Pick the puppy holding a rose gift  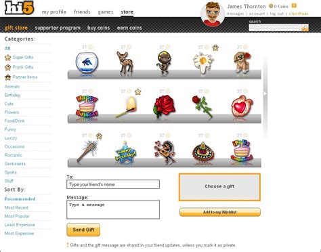click(242, 62)
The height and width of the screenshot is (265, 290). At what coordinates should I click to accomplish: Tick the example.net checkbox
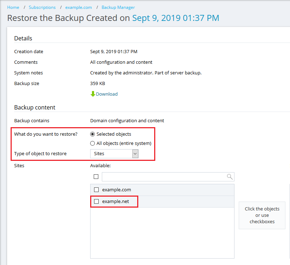[96, 202]
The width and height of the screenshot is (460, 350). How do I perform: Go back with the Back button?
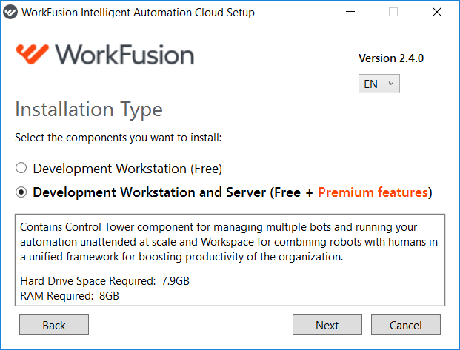54,325
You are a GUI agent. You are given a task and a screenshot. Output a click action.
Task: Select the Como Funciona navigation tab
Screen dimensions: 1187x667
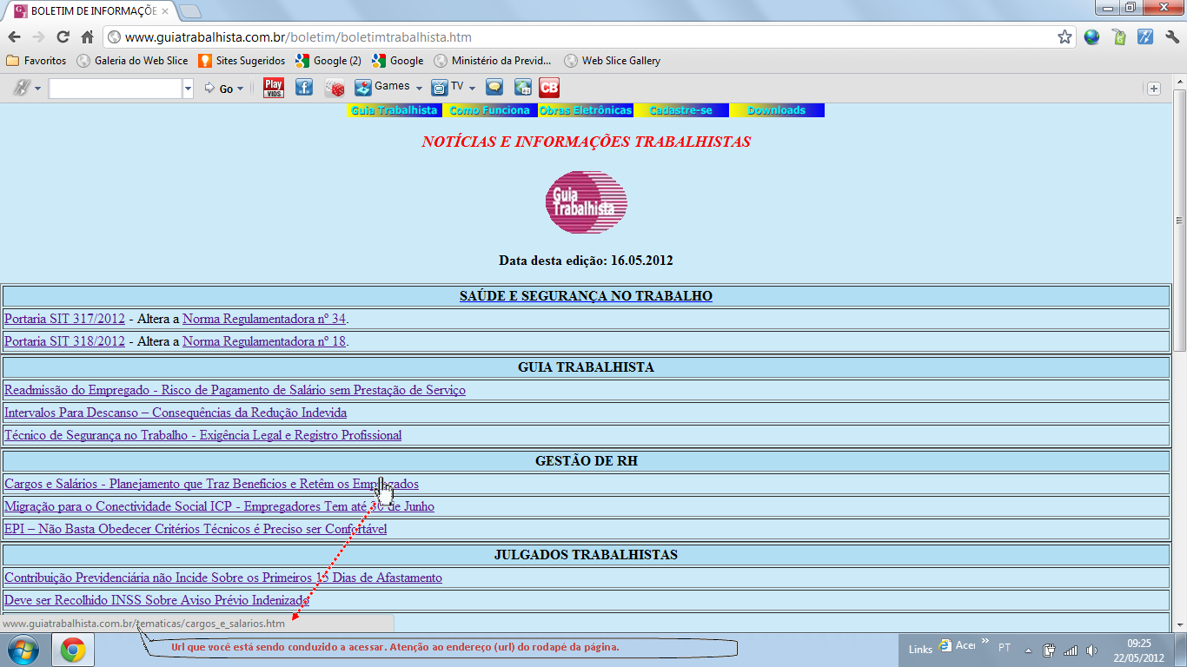pos(489,110)
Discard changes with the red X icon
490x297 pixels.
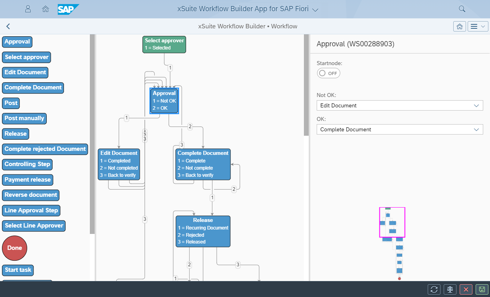[466, 289]
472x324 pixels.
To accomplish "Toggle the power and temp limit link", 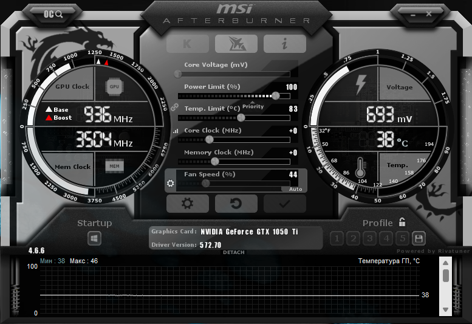I will (x=174, y=106).
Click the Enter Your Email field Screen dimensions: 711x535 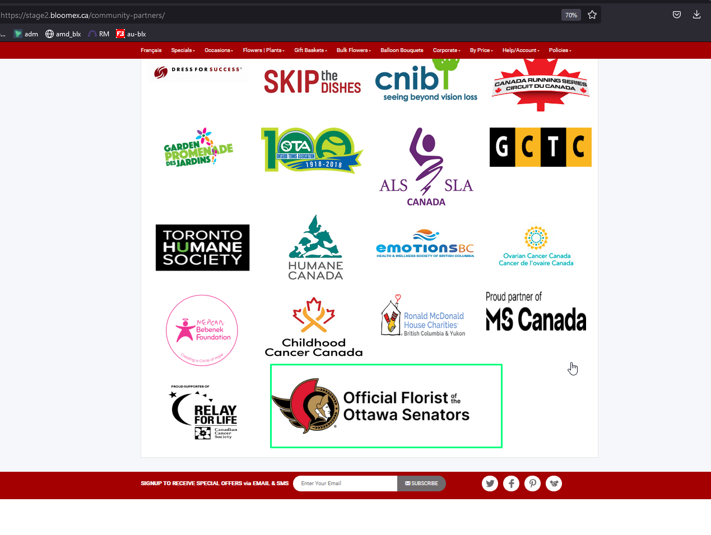point(345,484)
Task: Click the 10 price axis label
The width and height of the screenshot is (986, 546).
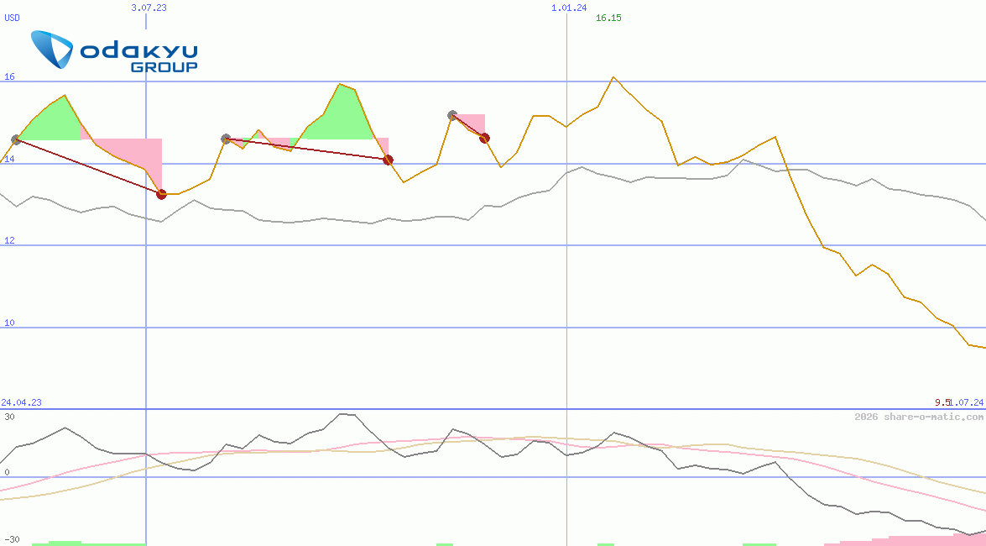Action: tap(10, 323)
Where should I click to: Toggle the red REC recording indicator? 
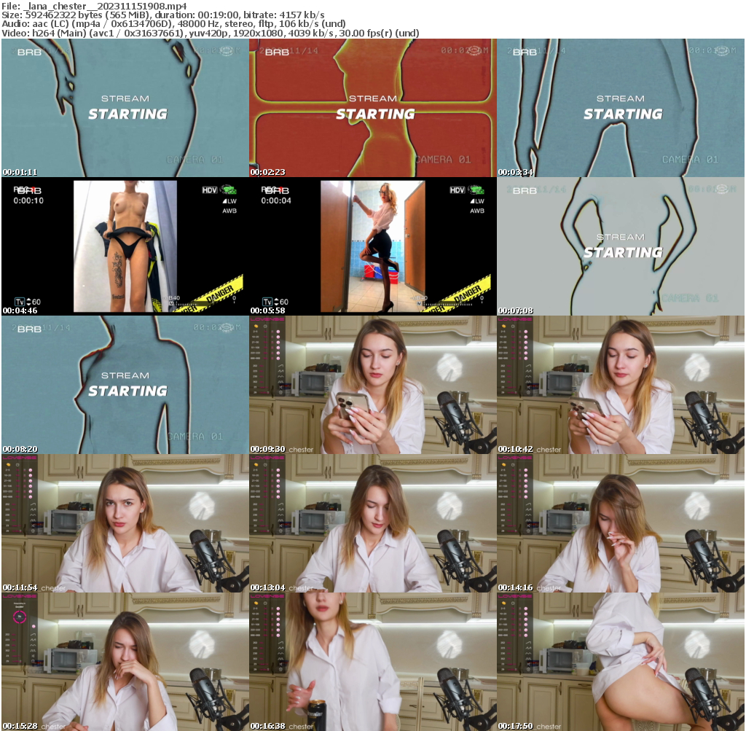point(272,188)
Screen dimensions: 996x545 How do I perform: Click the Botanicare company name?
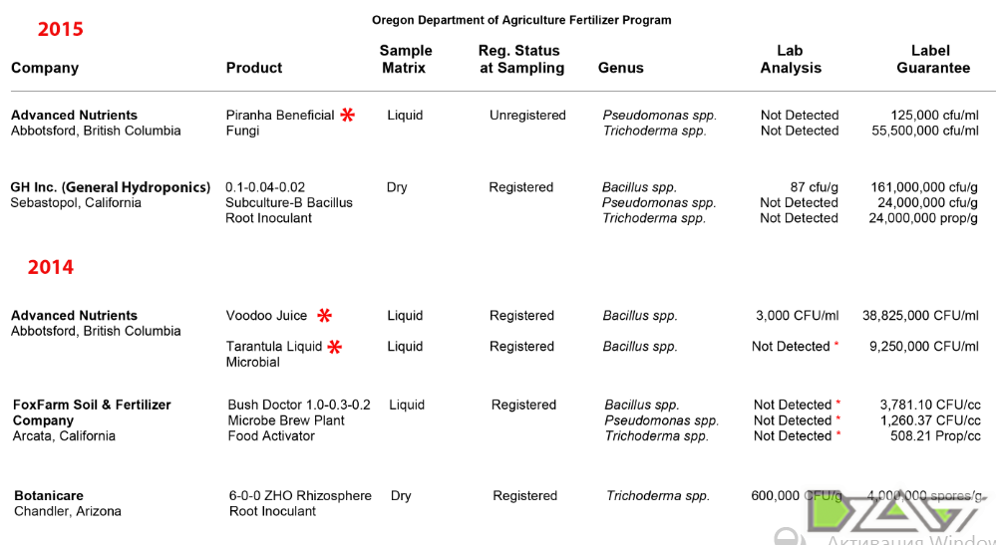click(x=49, y=495)
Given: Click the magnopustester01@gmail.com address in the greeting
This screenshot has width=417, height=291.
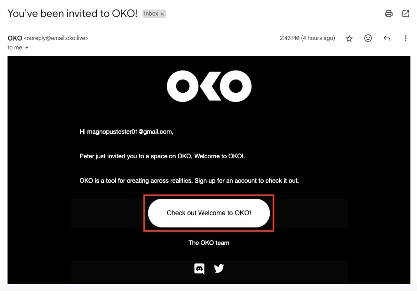Looking at the screenshot, I should point(129,132).

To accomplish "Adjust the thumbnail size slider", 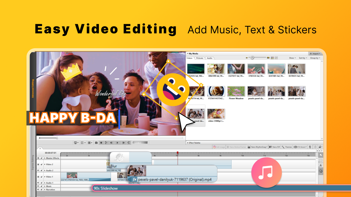I will [x=252, y=58].
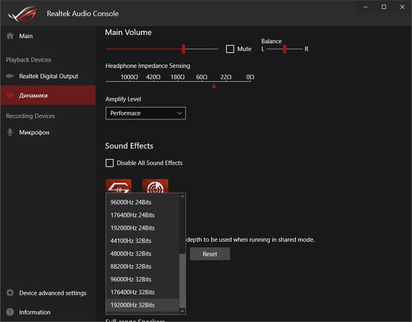Click the Main Volume slider handle
The width and height of the screenshot is (412, 322).
pyautogui.click(x=184, y=49)
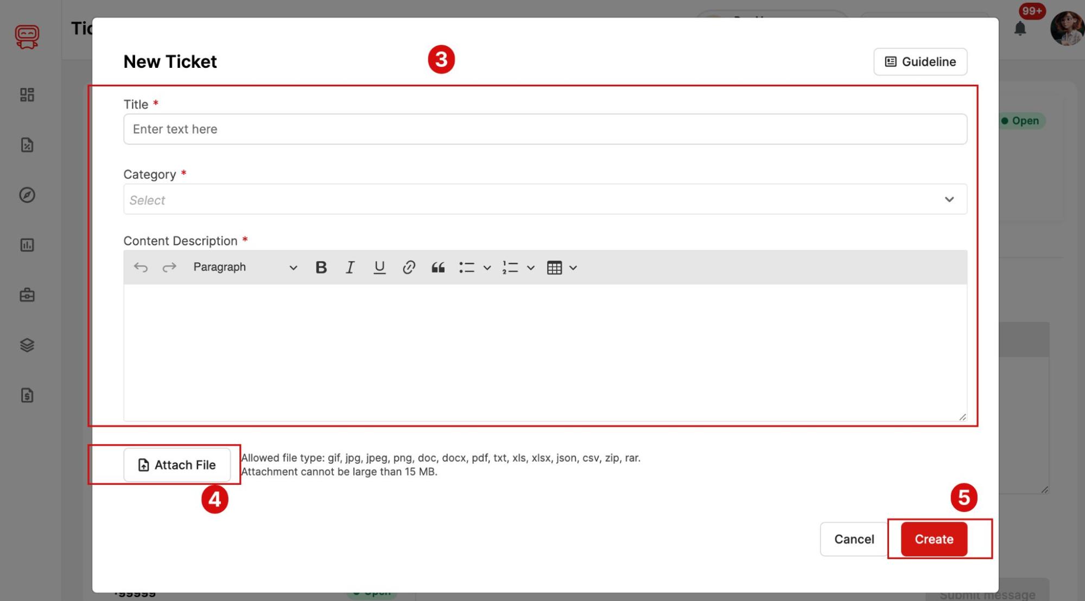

> [Instruction]: Extract each line of the rows above that contains the word "with".

> [Response]:
The width and height of the screenshot is (460, 350). How do I perform: Go back with the Back button?
Discard changes with the red X icon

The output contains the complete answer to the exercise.